* What you should do *
Copy the listing from its first line through the line containing "Looking at the", swapping "sidebar" for "navigation menu" and changing nothing else. Leave the pictures out.

* Material shown *
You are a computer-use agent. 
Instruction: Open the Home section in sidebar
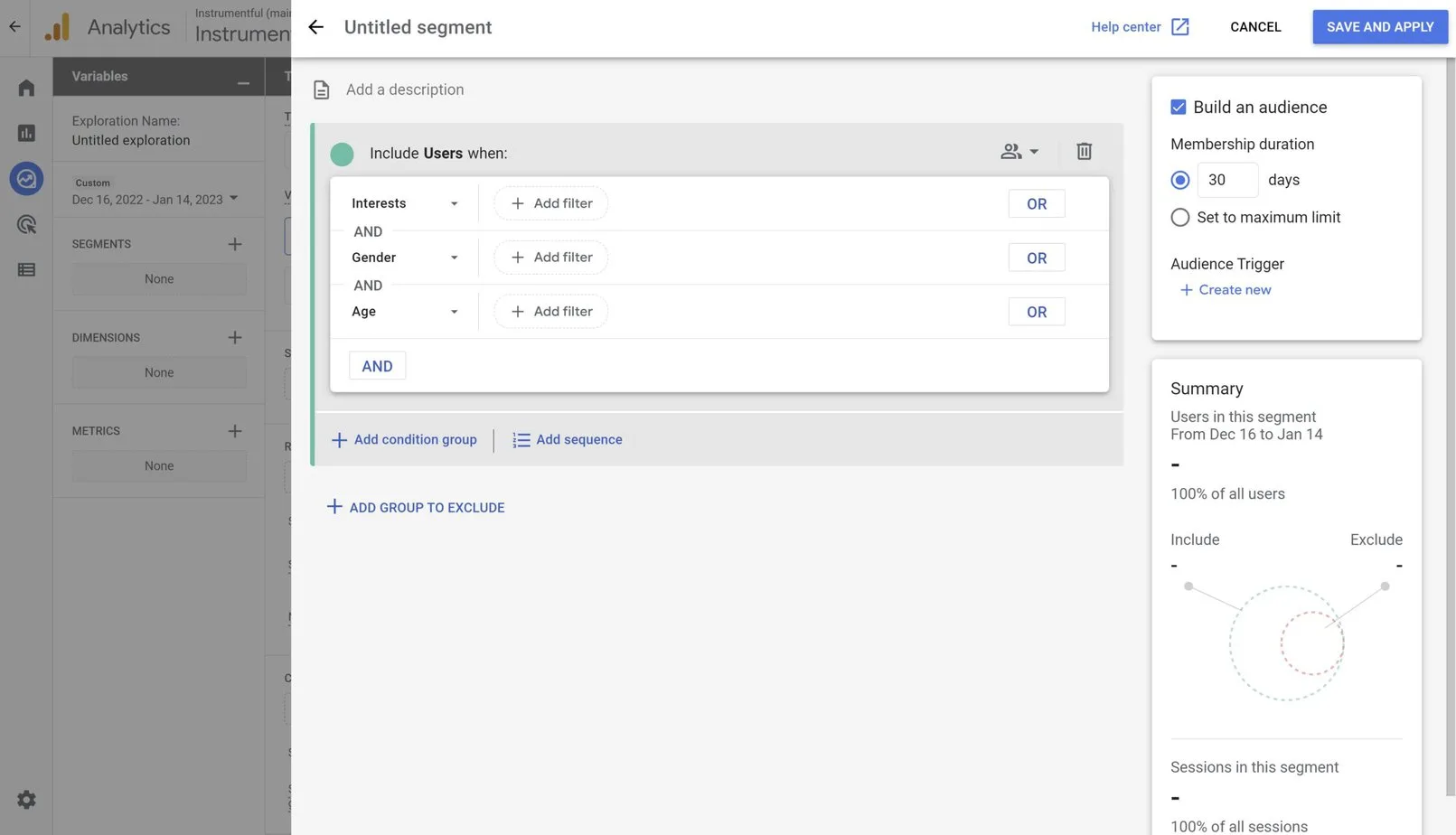coord(25,86)
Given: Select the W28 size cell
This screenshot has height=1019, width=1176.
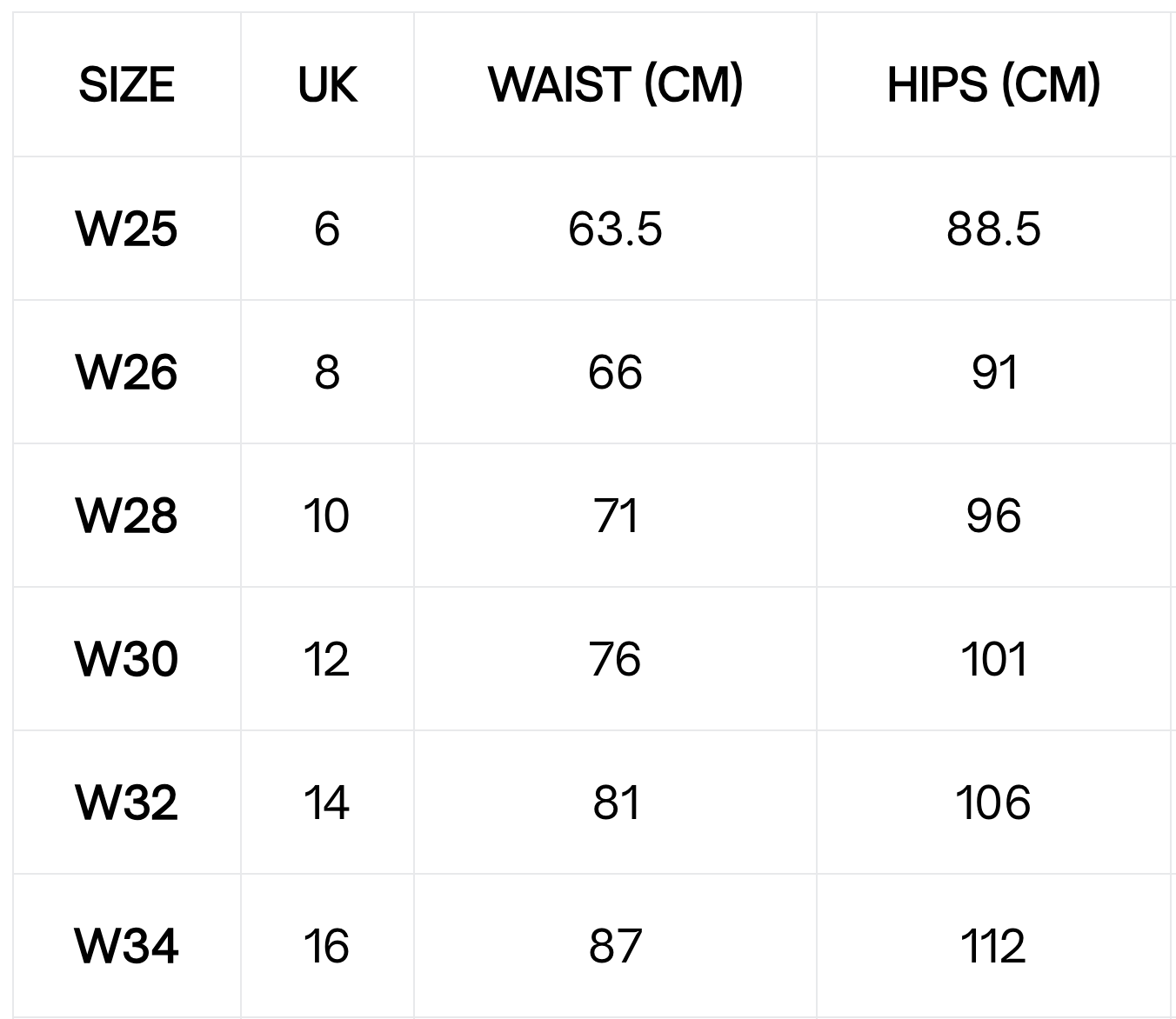Looking at the screenshot, I should [127, 516].
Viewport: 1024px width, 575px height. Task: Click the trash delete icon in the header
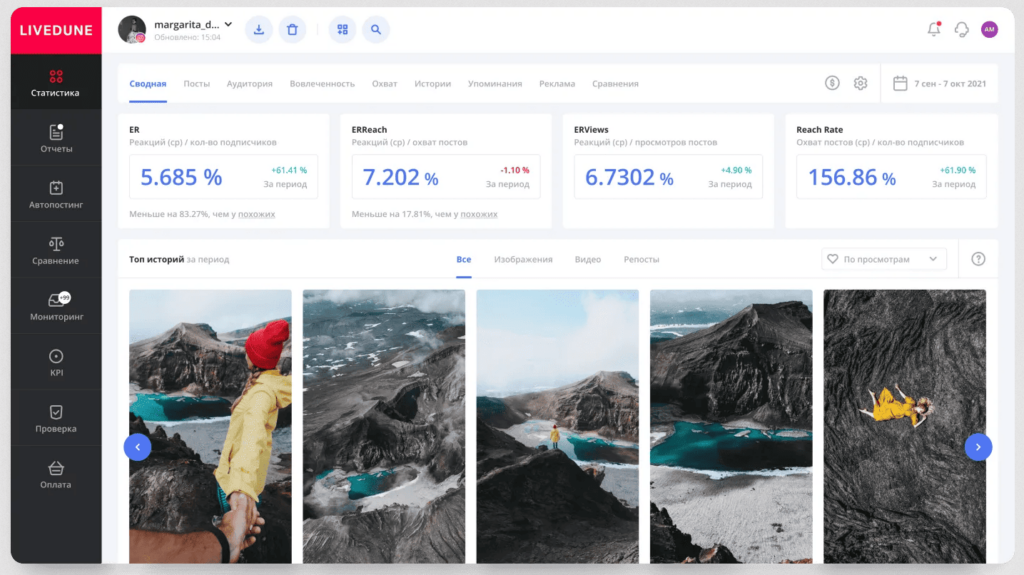tap(292, 30)
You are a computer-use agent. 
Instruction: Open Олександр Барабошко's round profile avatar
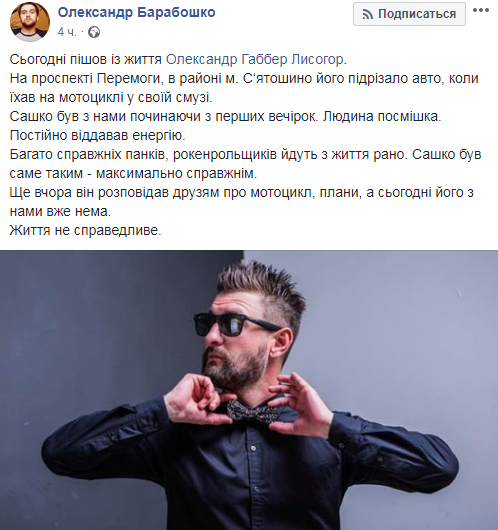point(30,22)
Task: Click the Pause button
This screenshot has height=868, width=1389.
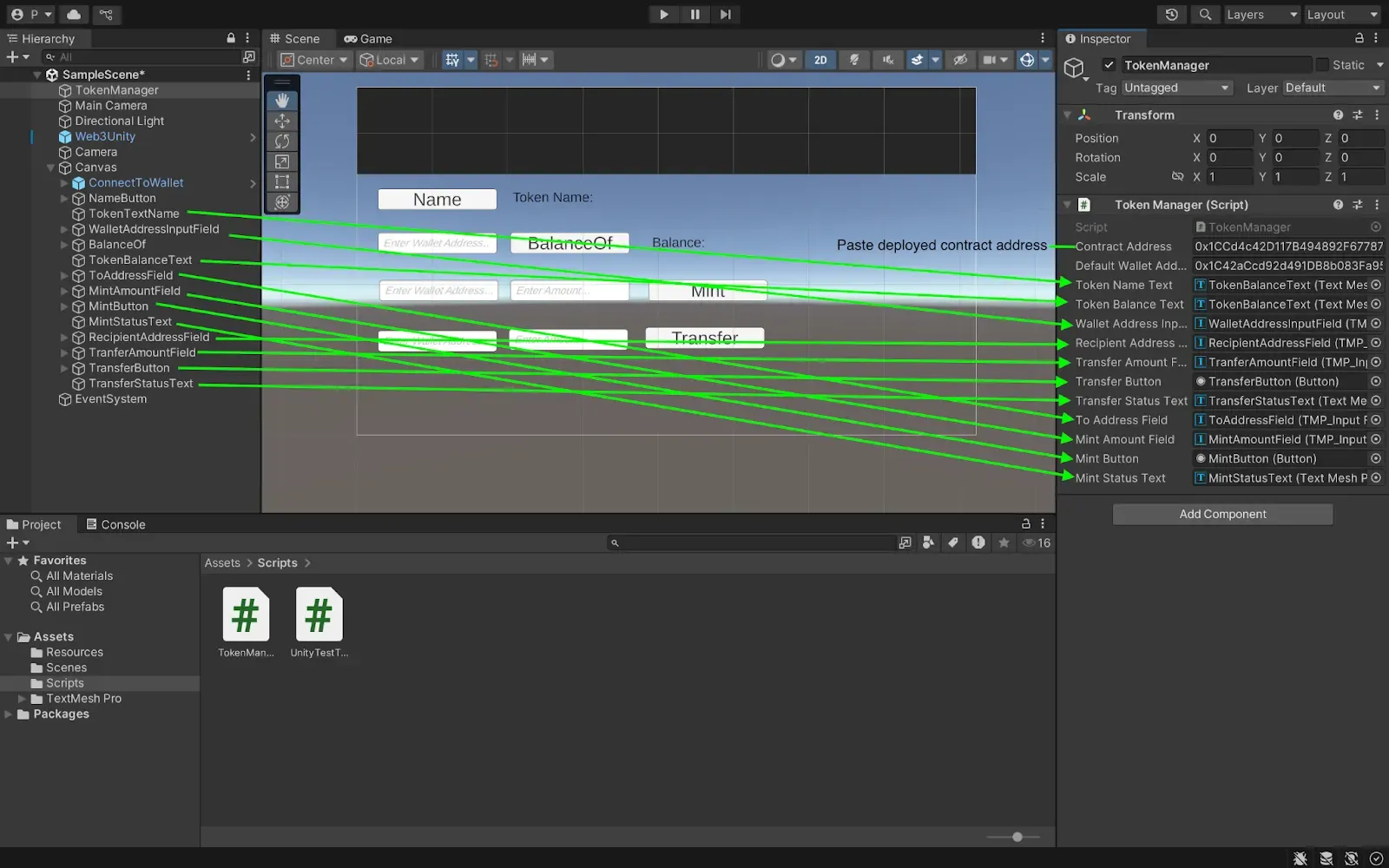Action: pyautogui.click(x=694, y=15)
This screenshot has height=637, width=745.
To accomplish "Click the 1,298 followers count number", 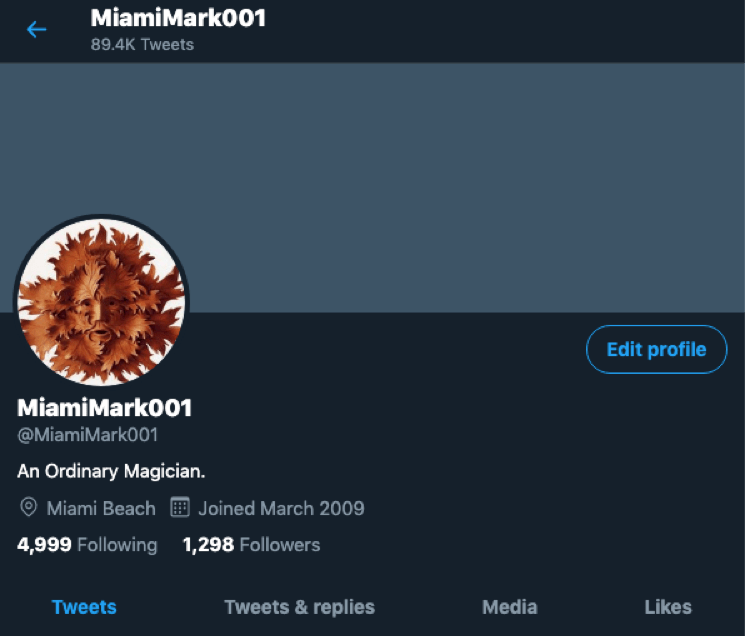I will [208, 545].
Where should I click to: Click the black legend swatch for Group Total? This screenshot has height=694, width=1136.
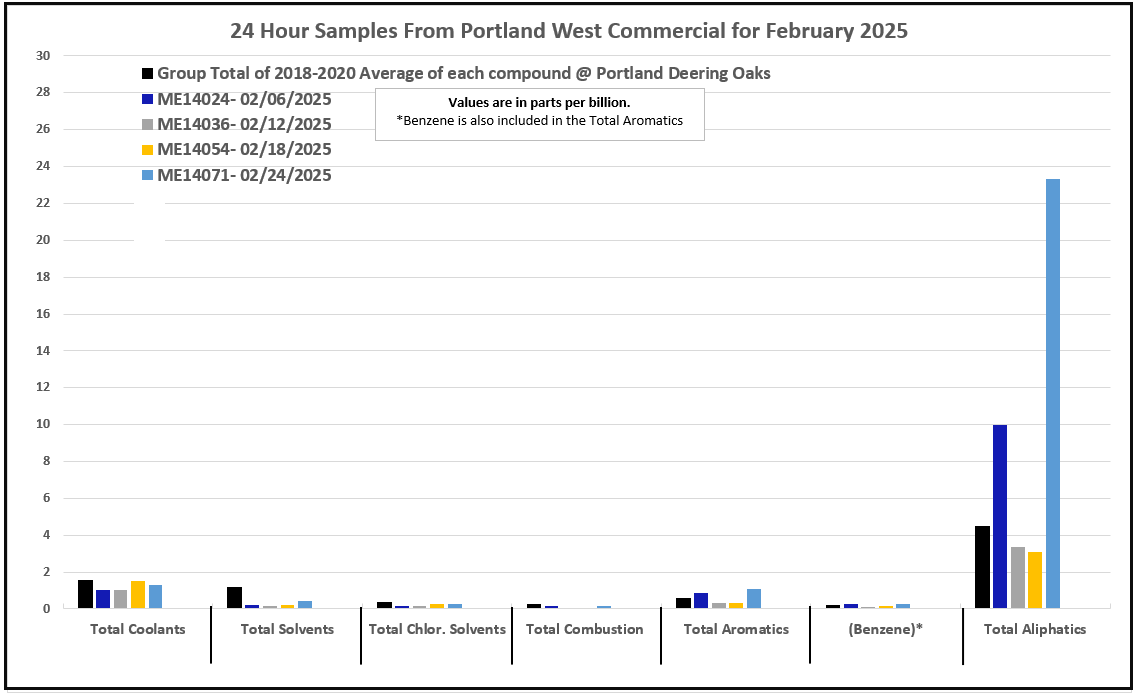tap(148, 74)
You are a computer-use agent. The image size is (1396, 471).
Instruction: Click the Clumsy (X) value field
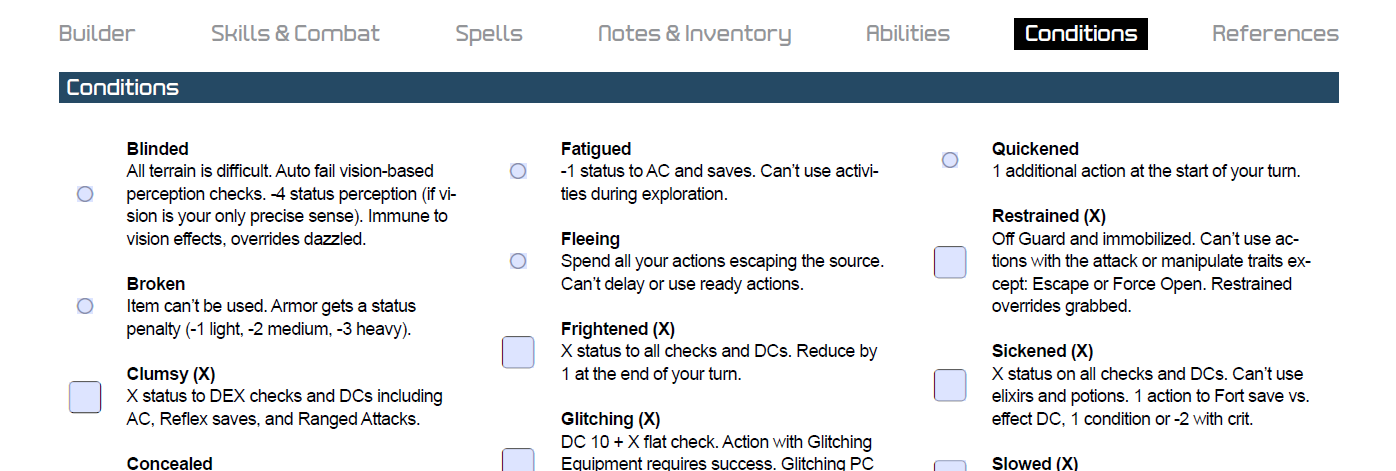[x=85, y=397]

* Answer for the task *
You are a computer-use agent. 
Instruction: Open the Home section in navigation menu
coord(25,86)
Given: Select the W28 size cell
This screenshot has height=1019, width=1176.
Looking at the screenshot, I should [127, 516].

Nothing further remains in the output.